__PROBLEM TO SOLVE__. Transcribe exactly the stretch of lines beginning at the one containing "Click the blue square next to 音声設定" and closing with the last line of the entries below. Omit images.

Saved entries:
.....

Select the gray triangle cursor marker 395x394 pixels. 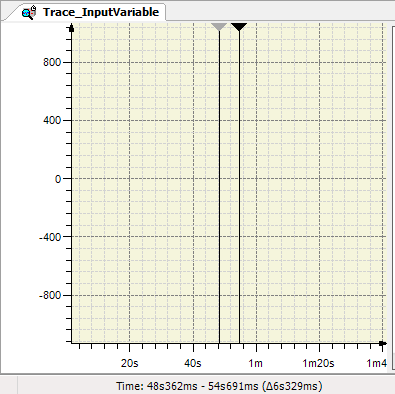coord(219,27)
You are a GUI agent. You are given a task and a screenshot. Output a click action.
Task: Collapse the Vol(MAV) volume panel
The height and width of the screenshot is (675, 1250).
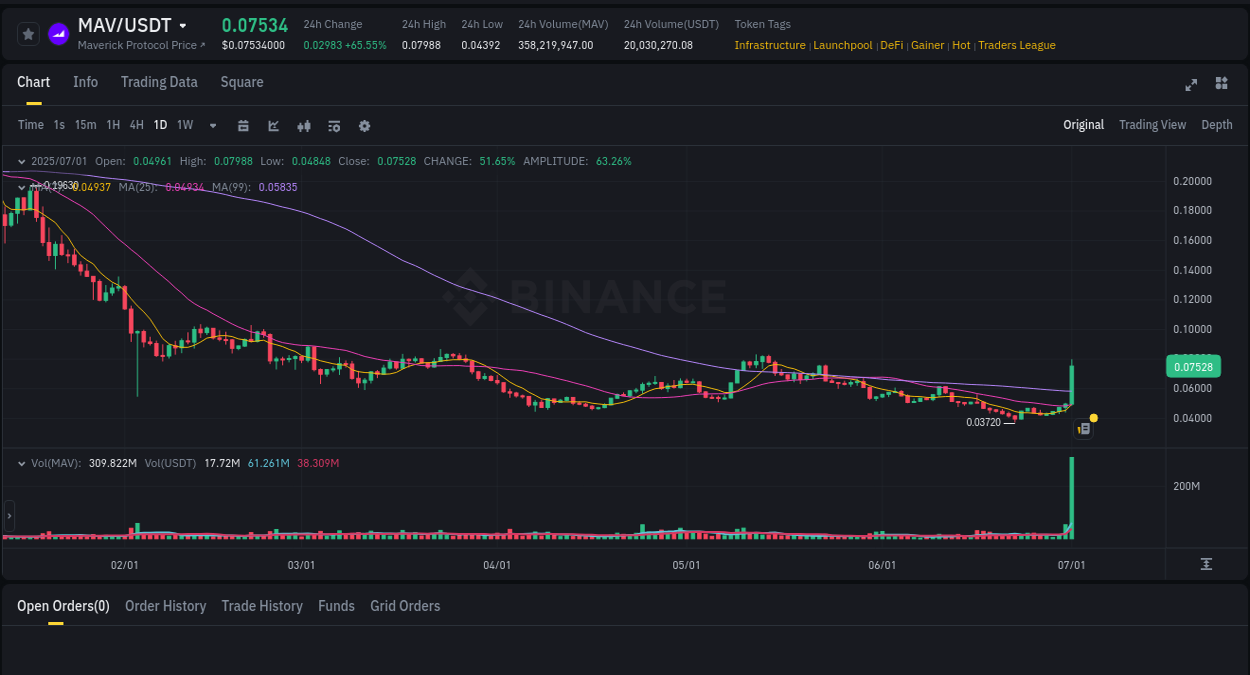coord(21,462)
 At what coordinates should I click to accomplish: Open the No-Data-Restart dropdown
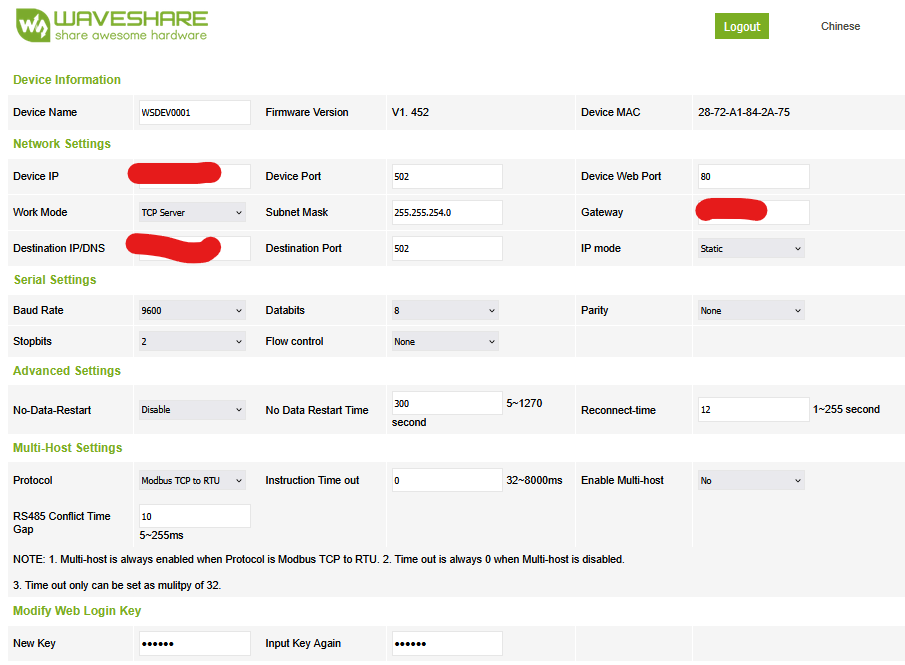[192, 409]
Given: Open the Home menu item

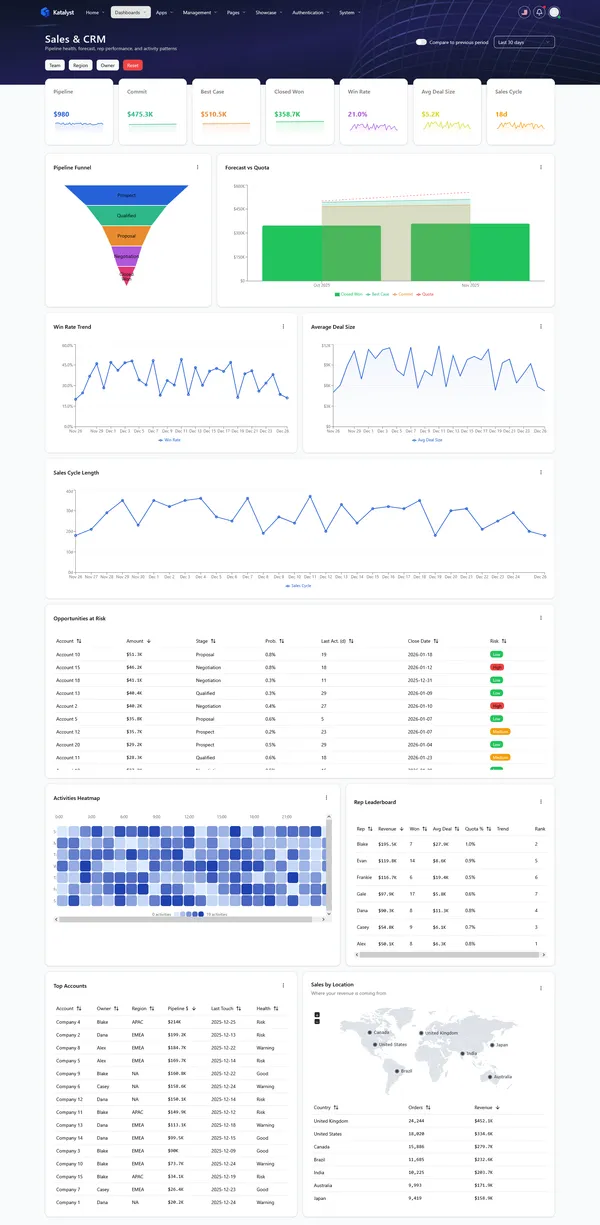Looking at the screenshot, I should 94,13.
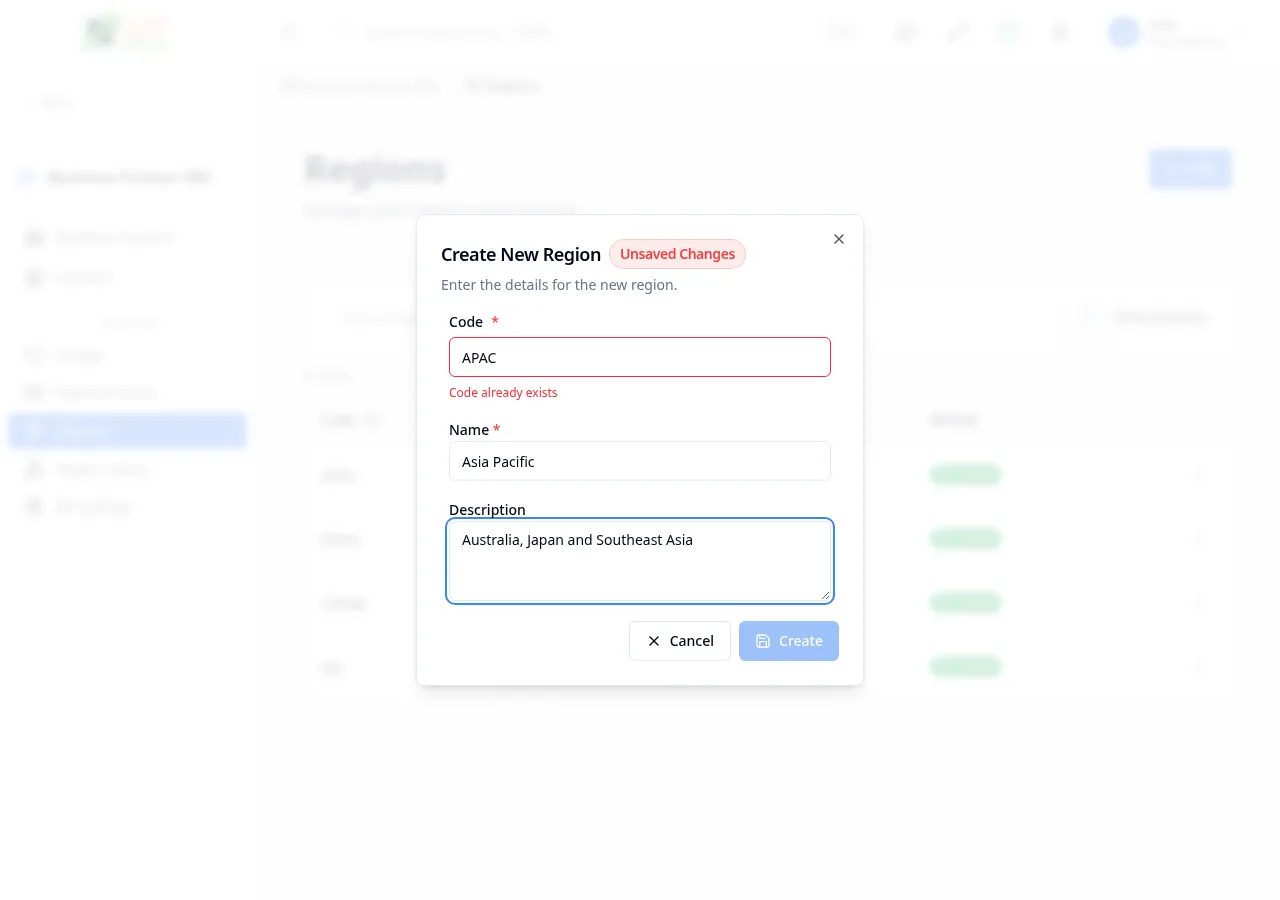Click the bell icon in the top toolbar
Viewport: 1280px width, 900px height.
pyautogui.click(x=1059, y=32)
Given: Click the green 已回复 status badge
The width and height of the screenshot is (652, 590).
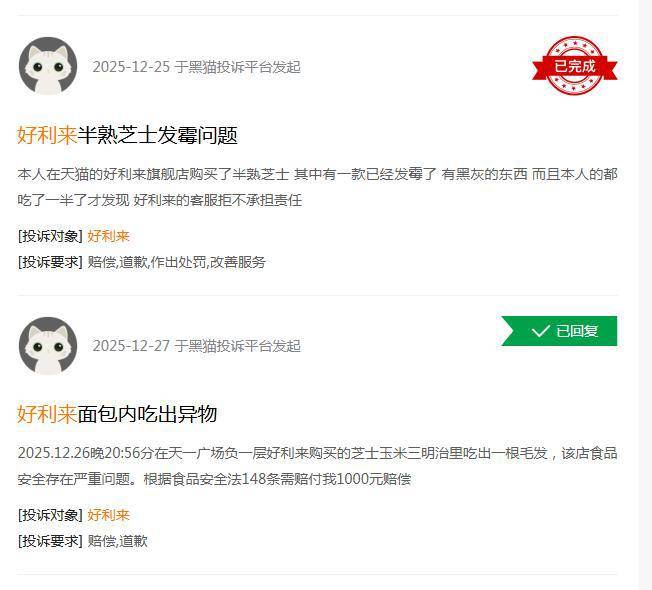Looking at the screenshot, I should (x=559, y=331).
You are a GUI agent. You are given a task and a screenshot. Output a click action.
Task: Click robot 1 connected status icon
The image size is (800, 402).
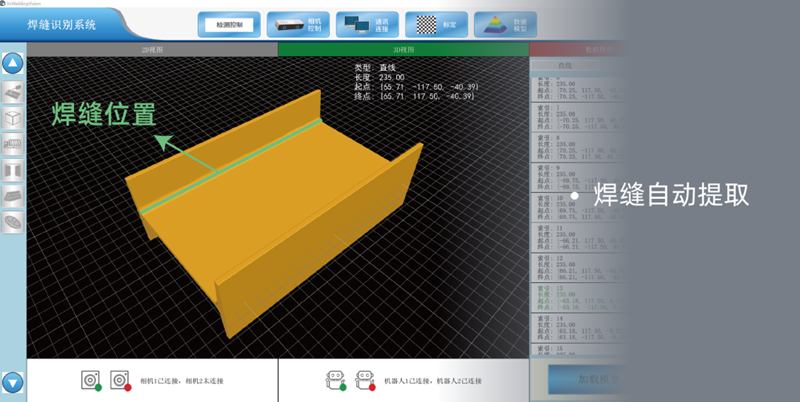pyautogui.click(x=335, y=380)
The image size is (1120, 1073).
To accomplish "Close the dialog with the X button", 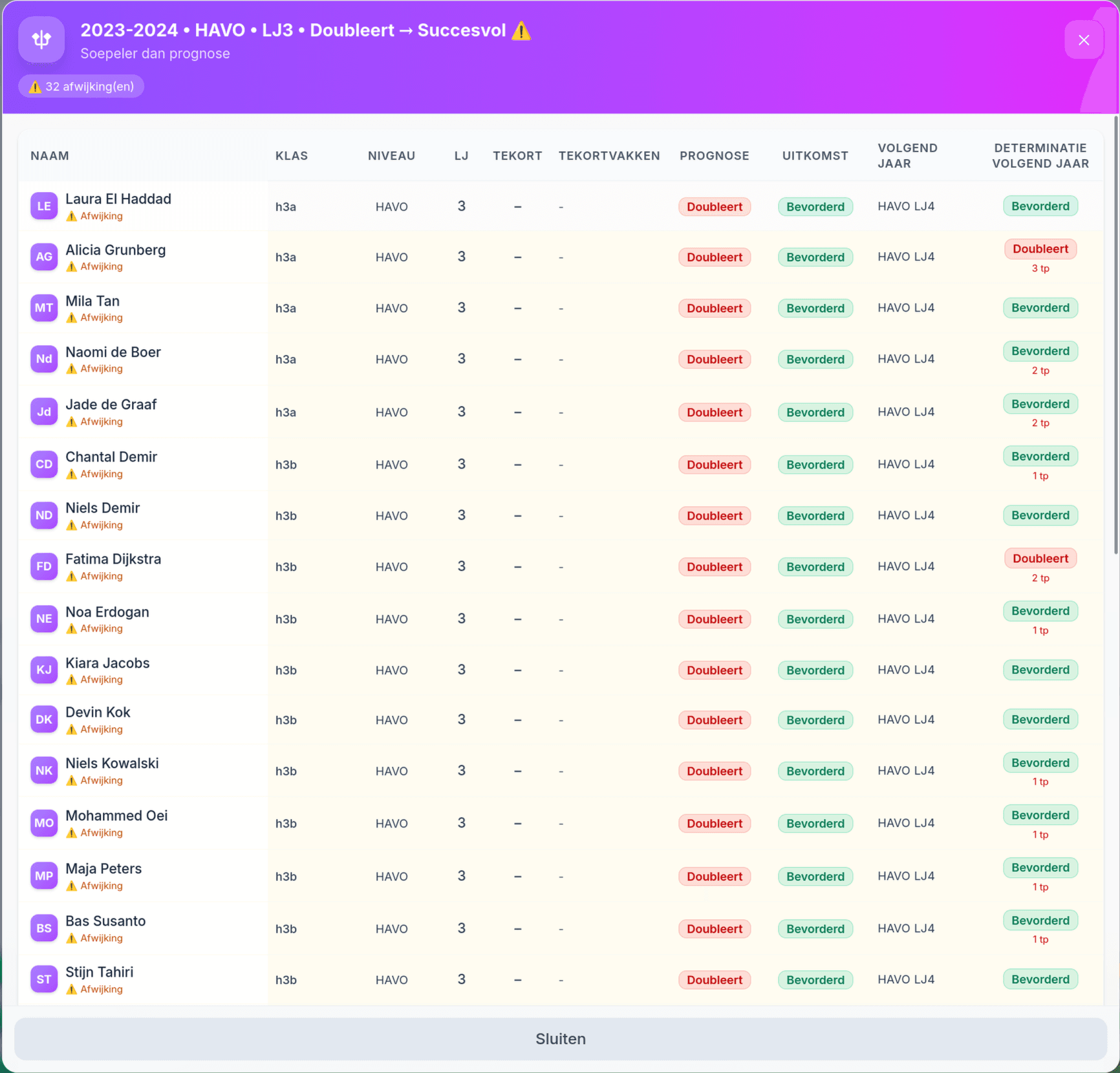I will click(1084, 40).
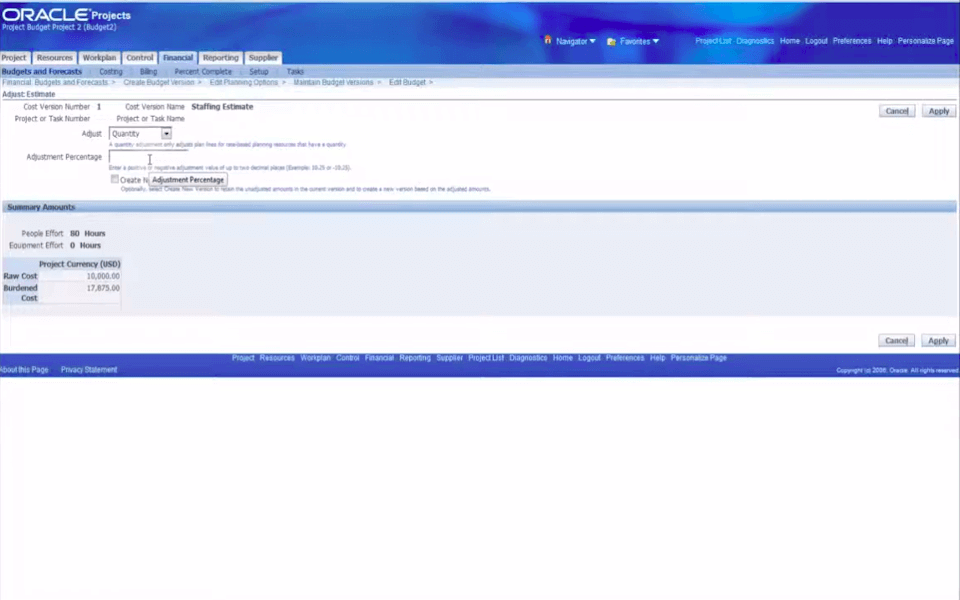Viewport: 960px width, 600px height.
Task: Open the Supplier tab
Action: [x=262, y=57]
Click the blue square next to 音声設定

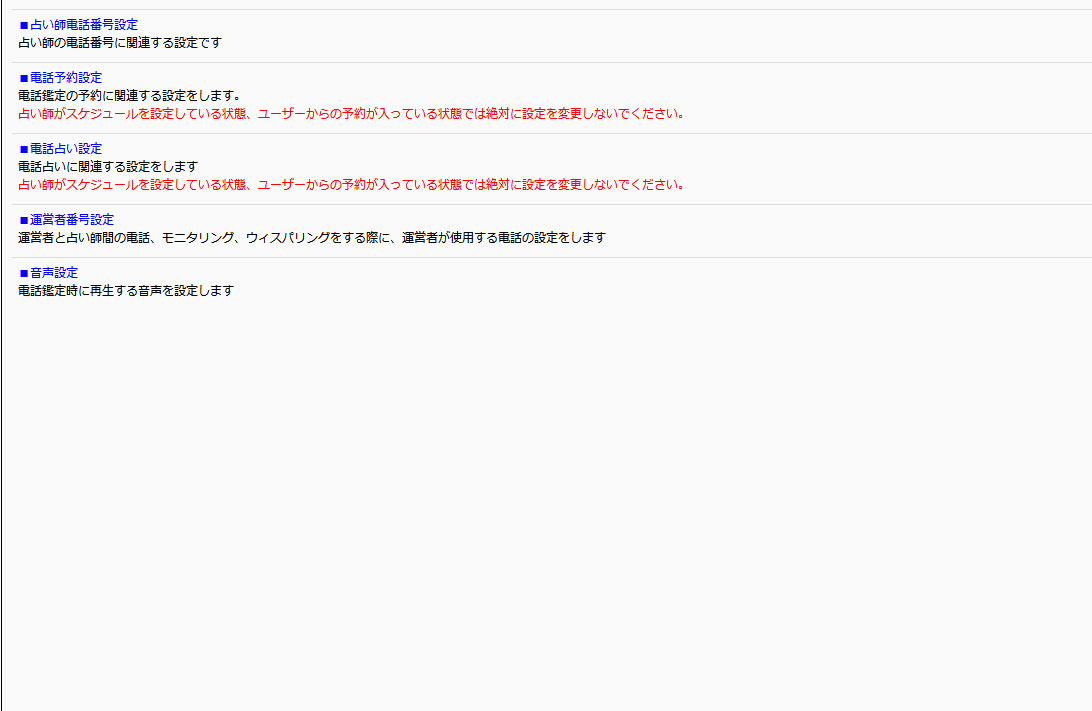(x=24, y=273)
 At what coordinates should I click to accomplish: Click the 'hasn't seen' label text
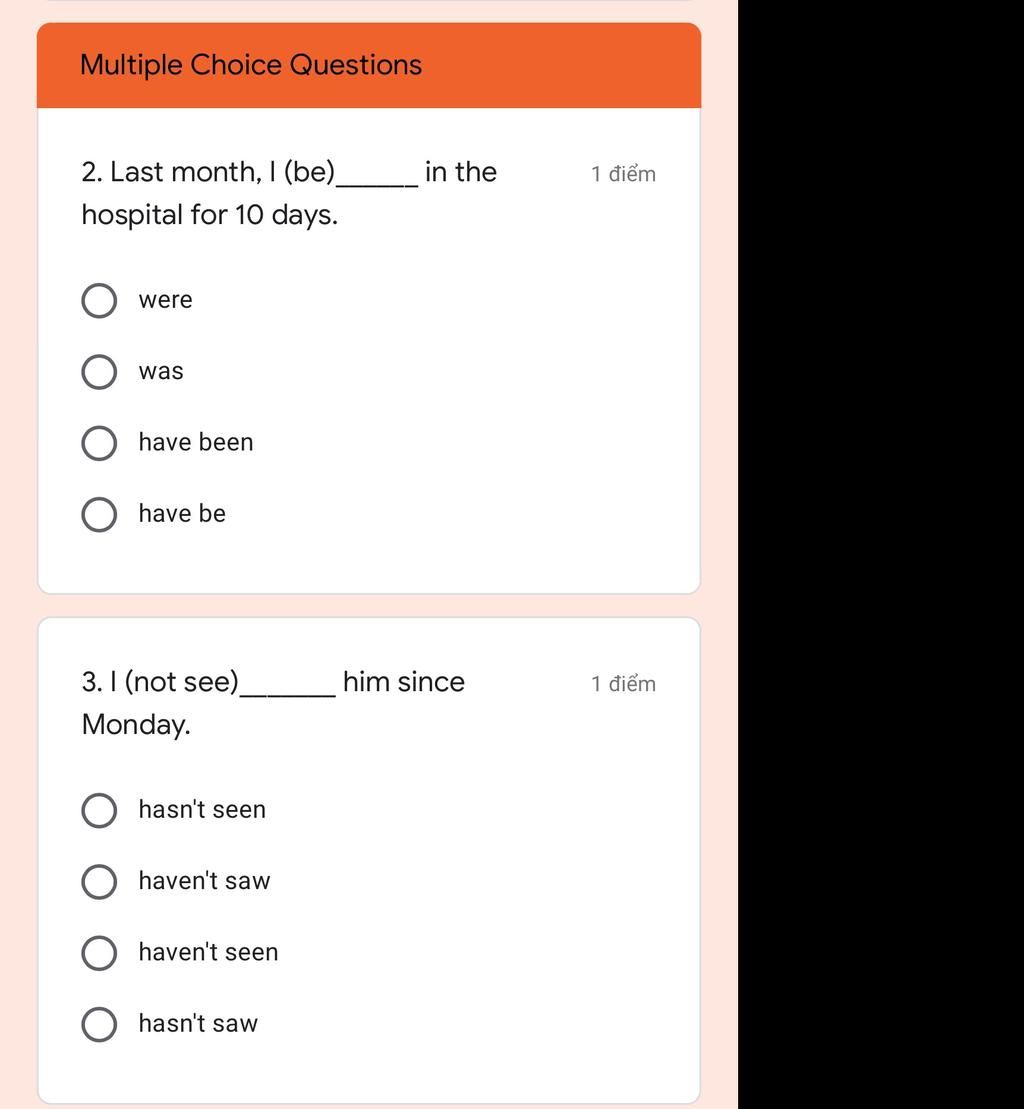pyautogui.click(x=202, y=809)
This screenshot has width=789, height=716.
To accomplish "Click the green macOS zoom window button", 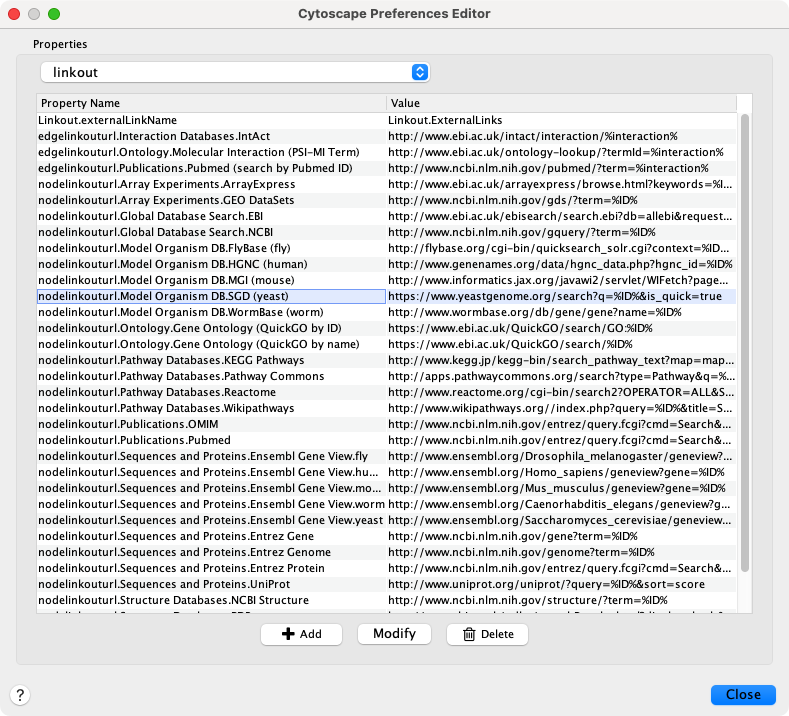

.....

__EXERCISE OUTPUT__.
Click the blue square next to 音声設定

(x=24, y=273)
 At what coordinates should I click to accomplish: Click the 'hasn't seen' label text
pyautogui.click(x=202, y=809)
This screenshot has width=789, height=716.
To accomplish "Click the green macOS zoom window button", 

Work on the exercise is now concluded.